Selon Geneviève Pagé, professeure au Département de science politique et spécialiste en théories féministes, ajouter un cours obligatoire aura plus d’impact que d’offrir « une formation optionnelle, où juste les gens concernés viennent ». « Le fait que ce soit obligatoire va faire en sorte que chaque étudiant sera exposé à la sensibilisation », ajoute la directrice du Bureau d’intervention et de prévention en matière de harcèlement (BIPH), Maude Rousseau.

Il faut faire autre chose que des midis réflexions où trois personnes se pointent!Geneviève Pagé, professeure au Département de science politique

Des obstacles à la création

Hugo Cyr accorde une grande importance à ce dossier, mais reconnaît que le projet demandera beaucoup de temps d’ici sa concrétisation « compte tenu [des] structures académiques complexes [de l’Université] ».

Pour faire adopter un cours, il faut d’abord créer une fiche d’études qui décrit le contenu et les modalités de celui-ci. À l’UQAM, cette fiche doit être écrite par des comités formés entre autres d’étudiants, de professeurs et de chargés de cours. Il faut ensuite faire approuver cette fiche par le Comité des études; comité où siègent des représentants de tous les programmes de la faculté concernée. « Arriver à un consensus avec autant d’intervenants peut donc être long, mais ça respecte l’esprit de collégialité qui nous est cher à l’UQAM », explique le doyen.

Les coûts qu’engendrerait la mise en place de ce cours représentent également un obstacle à sa réalisation. « Quand on a parlé aux étudiants du bac en droit d’un crédit supplémentaire, ils n’étaient pas du tout ravis, car ils ont déjà un plus grand nombre de crédits dans leur programme et paient donc plus cher »,précise Rachel Chagnon, directrice de l’Institut de recherches et d’études féministes (IREF).
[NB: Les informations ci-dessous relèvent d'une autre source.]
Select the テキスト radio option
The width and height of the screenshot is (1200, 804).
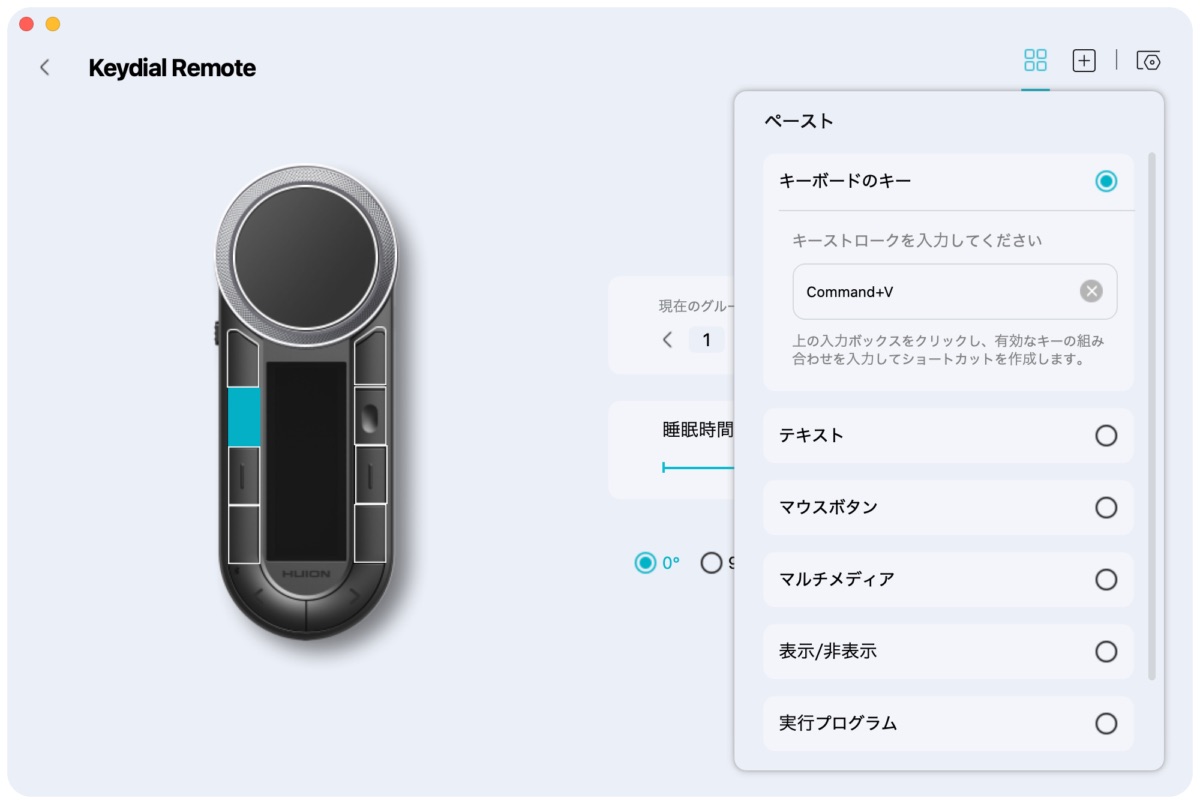coord(1105,435)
Et si le cours n’est pas donné par un professeur, c’est un chargé de cours qui devra le donner, ce qui représente des coûts supplémentaires pour l’Université. « Il y a toujours l’option d’une formule de cours en ligne pour limiter les coûts, mais l’intériorisation de la matière sera moindre », estime Mme Chagnon.
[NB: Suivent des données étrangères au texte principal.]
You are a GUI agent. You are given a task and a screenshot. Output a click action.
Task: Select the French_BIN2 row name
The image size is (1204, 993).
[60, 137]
De son avis, il faudrait « une politique et des structures efficaces pour les personnes qui veulent faire un signalement » pour s’assurer de l’efficacité à long terme d’un tel cours. Elle juge à cet effet qu’il y a matière à l’amélioration, car « il n’y a pas assez de signalements, malgré les efforts déployés par l’Université ».

La Politique 16 toujours attendue

« Nous on a arrêté de travailler là-dessus, car on travaillait dans le beurre, on attend d’avoir un mandat clair », laisse tomber Mme Pagé, membre du comité de révision de la politique 16, affirmant que la dernière rencontre remonte au mois de mai. Maude Rousseau signale, pour sa part, qu’elle « clarifie[ra] le mandat de la politique 16 sous peu ».
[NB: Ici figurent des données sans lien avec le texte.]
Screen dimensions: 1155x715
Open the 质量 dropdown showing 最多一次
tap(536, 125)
Les comités de révision de la politique 16 (contre le harcèlement sexuel) et de la politique 42 (contre le harcèlement psychologique) se sont rencontrés cet été pour « partager leurs réflexions sur un éventuel arrimage des deux politiques », raconte Geneviève Pagé. Elle explique que les membres des comités ont donc essayé de modifier la politique 42 pour faire en sorte qu’elle gère aussi le harcèlement sexuel et devienne une politique contre tous les types de harcèlement.

La directrice de l’IREF, Rachel Chagnon, mentionne toutefois qu’à l’issue des dernières rencontres, « il semble y avoir un consensus pour laisser les deux politiques séparées, autant du côté de Maude Rousseau que de celui de Normand Petitclerc, secrétaire général aux instances ». Elle ajoute que de créer une seule politique contre le harcèlement « créerait un sous dévoilement des signalements, car les victimes de harcèlement sexuel auraient l’impression d’être négligées par ce système à guichet unique et préfèreraient ne pas porter plainte. »
La concrétisation du projet de cours obligatoire contre les violences sexuelles, quant à elle, « est espérée pour l’automne 2017 », affirme-t-elle.